People were shocked but laughed anyway and turned to look at me and I just laughed and asked, "How did you know?" Irvine said everybody from Glasgow was .. he begged me to get on the plane and I don't really know why I didn't. Imagine that.
Anyway so tonight I'm crying about this Bill guy who I never knew but I'm pretty sure the chasm in my heart created by his absence is so wide and big that I can't even see it so I never even knew it was there. Maybe this, his life and his death and his rejection of me started off all my shit .. the worthlessness, the crazy, the hounding in me to be heard. Especially now.
Whatever, really. It's just that tonight is the very first time in my life I wished he was alive, I wish I could go and see him and tell him my multitude of problems and he'd be kind. Really see the woman I have become, all the good parts and the bad. And he'd see his grandsons and teach them things and tell them about the Red Berets. I'm trying to work this out for my sons, too. Both of them never knew their genetic grandfathers and I really wish they did because it's nice to know the information and knowledge passed down of where you come from.

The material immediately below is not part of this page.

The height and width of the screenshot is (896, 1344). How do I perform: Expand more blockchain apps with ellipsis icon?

We're headed into September and more death days and more birthdays and remembrance days and what-if days and shitty days and glorious days. As one of my many counsellors used to say "Eden, it's all grits for the mill." And he didn't know why I laughed so hard until I explained to him that it was grist. I don't even know what grist is and I'm not even going to google it because I prefer grits, have heard they're quite tasty. Back in my day there was no google there was a full set of Encyclopaedia Britannica's up on the library shelf and you actually had to get out of your chair and search for the information you needed with your actual hands. These days we're utterly overwhelmed with information but seem to understand life less than ever.

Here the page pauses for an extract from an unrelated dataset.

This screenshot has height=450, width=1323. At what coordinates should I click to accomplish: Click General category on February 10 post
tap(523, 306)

I been to countries where none of this shit matters and people are trying to eke out enough from the land to just survive that day. There's awful things happening all over the world and it's scary and we're meant to look at this and raise awareness of that and not knowing my father is probably technically a really low-scale issue in the grand scheme of things. It's just that I've never allowed my mind to wander there until tonight. I think he passed his rage down onto me except it triplicated and I don't want it anymore, I'm stronger than him. But knowing that doesn't make it any easier. He just drank himself stupid and died, I'm fucking up all over the shop and getting help and in recovery trying to whack each problem down as it comes. It's hard as fuck. I'm spent. Which means there's a clearing coming up soon where I can rest again before the next pounding because sometimes? That's all life seems to be. A series of utter fucking poundings and different crosses that we have to bear. Until we die or reach enlightenment. Probably both.

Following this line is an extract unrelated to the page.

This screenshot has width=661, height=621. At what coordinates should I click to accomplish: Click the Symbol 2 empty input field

Anyway thank god for Bono. It's good to know there's men out there who feel and love and care for their children, have a social conscience, and fight for worthy things. I'm a firm believer that if you miss out on something inherently needed in your life, you get something else down the road to make up for it. It's science karma. And it's just so generous of Bono for providing me with the soundtrack of my life to help me get though it. He's one of my true heroes. There's not many left.